FOR RELEASE: February 26, 1999
CONTACT: Barbara Goyette
[email protected]
410-626-2539

Newton's Thought to be Subject of Conference

Sir Isaac Newton (1642-1727) is everywhere in our modern world: his laws helped build the Golden Gate Bridge, the engineers at General Motors use his principles daily, and NASA's scientists rely on his insights for calculating orbits. Newton conceived his mathematical method as a way of gaining actual truth about nature-a view that shaped the course of modern science. But while his laws govern engineering around the world and his physics and calculus are taught in nearly every college in the country, his writings are rarely read. His most important work, the Principia, is studied by only by a few graduate students in the field of the history of science-and by every student at St. John's College.

This spring, St. John's College in Annapolis plans to focus on the study of Newton through a weekend-long conference on Newton's works and philosophy. The conference, "Beyond Hypotheses: Newton's Experimental Philosophy," will take place March 19 to 21. An accompanying exhibition of books and scientific equipment will run from March 19 through April 18. The exhibit and all events at the conference are free and open to the public.

There will be a keynote lecture on Friday, March 19 at 8:15 p.m. in FSK Auditorium by Francois de Gandt (professor of philosophy, University of Lille, France)-"Does Newton's Science Disclose Actual Knowledge of Nature?" Talks, lectures, and demonstrations will be on-going from 10 a.m. to 4:30 p.m. on Saturday, March 20 and from 10 a.m. to 2:30 p.m. on Sunday, March 21. Other speakers at the conference include: William Donahue, independent scholar and publisher-talk and demonstration of the double-prism experiment; George Smith (professor of philosophy, Tufts University)-"How Did Newton Arrive at the Idea of Universal Gravitation?"; Curtis Wilson (tutor emeritus, St. John's College)-talk and demonstration of the double pendulum experiment; William Harper (professor of philosophy, University of Western Ontario)-Newton's argument for universal gravitation; and Dana Densmore (independent scholar and publisher)-lesson on Proposition 7, Book III of the Principia.

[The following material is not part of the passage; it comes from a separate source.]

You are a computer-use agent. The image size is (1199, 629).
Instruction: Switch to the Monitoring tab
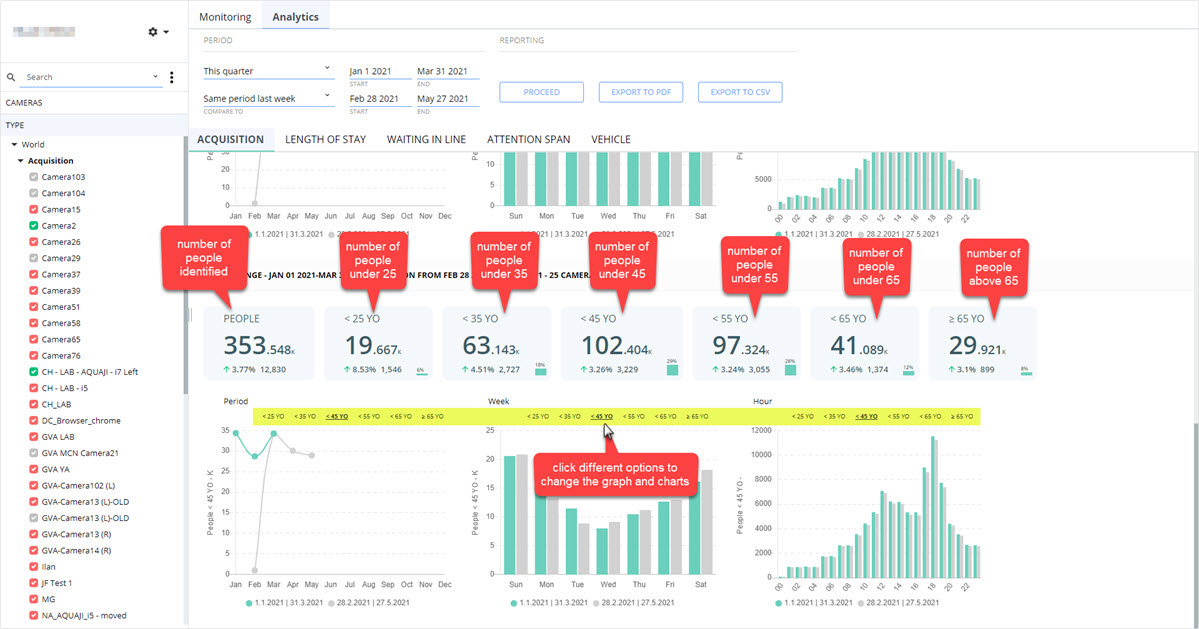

The exhibition of Newtoniana will be on display in the Greenfield Library at St. John's College, Annapolis. The first, second, and third editions of Newton's Principia will be on display, showing the development of the "Rules of Reasoning in Philosophy." Other Newton writings will include A Treatise of the System of the World (1728), Isaaci Newtoni Lectiones Opticae (1729), Observations Upon the Prophecies of Daniel (1733), Opticks (second and third editions), Sir Isaac Newton's Two Treatises of the Quadrature of Curves (1745), and The Chronology of Ancient Kingdoms Amended (1728). The volumes are on loan from the Burndy Library of the Dibner Institute for the History of Science and Technology. Also on display will be a model of Newton's double-prism experiment and a replica of Newton's reflector telescope, built in 1668-9. The telescope is on loan from the National Museum of American History, Smithsonian Institution.

All students at St. John's follow the same curriculum of reading and discussing the "great books," including works by important scientists and mathematicians as well as those by philosophers, historians, political scientists, poets, and novelists. "We think that Newton's Principia and the seminal works of other scientists can and should be studied by undergraduates," said Harvey Flaumenhaft, dean of the college. In laboratory sessions, St. John's students also re-create the experiments that have shaped the development of physics, chemistry, and biology, and in mathematics tutorials, they work through the problems and demonstrate the solutions of mathematicians including Euclid, Apollonius, Descartes, Leibniz, Newton, Lobachevsky, Dedekind, and Einstein.

The Newton conference and exhibition are made possible through the generosity of The Dibner Fund.